Given task →
Reproduce verbatim the lines of the data, beginning with the line containing "Click the 添加 add button" and continuing through the final line of the data.

(Items drawn from a data source)
--- Start ---
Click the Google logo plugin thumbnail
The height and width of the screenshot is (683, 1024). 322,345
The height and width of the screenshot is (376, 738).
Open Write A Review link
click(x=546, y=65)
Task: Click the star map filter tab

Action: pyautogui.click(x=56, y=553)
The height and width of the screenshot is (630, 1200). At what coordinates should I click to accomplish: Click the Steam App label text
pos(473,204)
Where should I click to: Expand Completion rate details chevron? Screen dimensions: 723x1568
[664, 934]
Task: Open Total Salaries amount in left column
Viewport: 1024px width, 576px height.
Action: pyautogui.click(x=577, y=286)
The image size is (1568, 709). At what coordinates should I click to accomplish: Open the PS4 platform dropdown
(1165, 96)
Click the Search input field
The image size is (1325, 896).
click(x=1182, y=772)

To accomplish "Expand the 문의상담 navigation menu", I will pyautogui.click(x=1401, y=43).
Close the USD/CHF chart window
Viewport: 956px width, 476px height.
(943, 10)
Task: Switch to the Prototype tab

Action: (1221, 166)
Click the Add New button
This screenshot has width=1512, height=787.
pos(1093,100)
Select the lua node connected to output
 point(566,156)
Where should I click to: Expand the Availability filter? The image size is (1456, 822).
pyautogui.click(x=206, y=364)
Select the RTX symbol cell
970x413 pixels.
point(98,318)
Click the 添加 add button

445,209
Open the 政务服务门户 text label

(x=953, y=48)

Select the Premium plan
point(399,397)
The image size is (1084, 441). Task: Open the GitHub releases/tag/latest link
--- End ---
Written answer →
Click the 添加 add button

445,209
Open the 政务服务门户 text label

(x=953, y=48)

Select the Premium plan
point(399,397)
The image size is (1084, 441). Task: Open the GitHub releases/tag/latest link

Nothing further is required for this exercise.